- **Excerpted data**:
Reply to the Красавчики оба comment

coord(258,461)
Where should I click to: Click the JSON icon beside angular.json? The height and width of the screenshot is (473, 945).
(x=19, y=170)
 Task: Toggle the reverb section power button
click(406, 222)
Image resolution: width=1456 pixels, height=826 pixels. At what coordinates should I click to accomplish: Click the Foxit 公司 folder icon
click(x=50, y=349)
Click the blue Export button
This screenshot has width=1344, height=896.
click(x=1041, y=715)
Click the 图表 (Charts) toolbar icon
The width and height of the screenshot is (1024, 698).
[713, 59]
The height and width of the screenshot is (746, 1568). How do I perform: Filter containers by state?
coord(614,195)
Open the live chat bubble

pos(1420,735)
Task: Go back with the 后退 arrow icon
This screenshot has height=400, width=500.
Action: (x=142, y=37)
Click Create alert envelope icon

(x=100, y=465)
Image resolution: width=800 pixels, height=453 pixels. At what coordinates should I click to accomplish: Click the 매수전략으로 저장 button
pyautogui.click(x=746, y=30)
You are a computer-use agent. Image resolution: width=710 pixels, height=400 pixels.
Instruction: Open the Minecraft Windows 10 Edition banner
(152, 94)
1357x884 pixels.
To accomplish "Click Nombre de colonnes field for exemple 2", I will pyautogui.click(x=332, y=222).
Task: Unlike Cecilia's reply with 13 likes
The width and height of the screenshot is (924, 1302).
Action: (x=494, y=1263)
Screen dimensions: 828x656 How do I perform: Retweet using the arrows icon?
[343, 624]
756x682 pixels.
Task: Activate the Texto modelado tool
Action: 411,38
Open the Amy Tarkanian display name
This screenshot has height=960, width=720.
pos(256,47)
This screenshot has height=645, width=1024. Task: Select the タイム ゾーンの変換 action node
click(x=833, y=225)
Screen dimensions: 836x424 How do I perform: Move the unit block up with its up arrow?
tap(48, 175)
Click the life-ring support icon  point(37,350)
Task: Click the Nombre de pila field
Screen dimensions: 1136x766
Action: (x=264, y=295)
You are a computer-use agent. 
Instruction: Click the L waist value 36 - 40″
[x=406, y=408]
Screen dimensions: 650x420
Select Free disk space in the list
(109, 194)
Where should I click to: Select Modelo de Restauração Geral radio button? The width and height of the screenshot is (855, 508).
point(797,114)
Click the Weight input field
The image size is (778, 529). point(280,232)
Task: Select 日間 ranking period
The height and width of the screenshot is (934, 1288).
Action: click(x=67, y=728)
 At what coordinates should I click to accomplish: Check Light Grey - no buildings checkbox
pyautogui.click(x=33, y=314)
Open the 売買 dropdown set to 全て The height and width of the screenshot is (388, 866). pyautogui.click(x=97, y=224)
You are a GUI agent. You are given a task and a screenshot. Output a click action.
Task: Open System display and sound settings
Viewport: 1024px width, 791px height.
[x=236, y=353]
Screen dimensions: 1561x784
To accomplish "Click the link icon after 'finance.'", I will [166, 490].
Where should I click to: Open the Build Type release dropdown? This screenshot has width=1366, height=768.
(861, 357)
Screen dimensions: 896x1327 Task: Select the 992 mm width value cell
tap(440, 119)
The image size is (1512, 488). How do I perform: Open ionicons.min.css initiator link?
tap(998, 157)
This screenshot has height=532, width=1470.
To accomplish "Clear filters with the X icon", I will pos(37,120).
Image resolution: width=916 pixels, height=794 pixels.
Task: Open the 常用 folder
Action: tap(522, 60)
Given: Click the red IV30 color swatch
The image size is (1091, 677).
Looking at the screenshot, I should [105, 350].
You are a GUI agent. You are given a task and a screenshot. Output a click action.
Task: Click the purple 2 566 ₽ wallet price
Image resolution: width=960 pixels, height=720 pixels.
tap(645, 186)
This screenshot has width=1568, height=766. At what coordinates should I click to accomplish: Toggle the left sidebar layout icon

- **Your instructions**: Reproduce, unchanged, the part of the listing above that opens with the line containing "Click the Weight input field" and closes with the line containing "Open the 売買".

- **Full answer**:
Click the Weight input field
The image size is (778, 529). point(280,232)
Task: Select 日間 ranking period
The height and width of the screenshot is (934, 1288).
Action: click(x=67, y=728)
 At what coordinates should I click to accomplish: Check Light Grey - no buildings checkbox
pyautogui.click(x=33, y=314)
Open the 売買 dropdown set to 全て The height and width of the screenshot is (388, 866). pyautogui.click(x=97, y=224)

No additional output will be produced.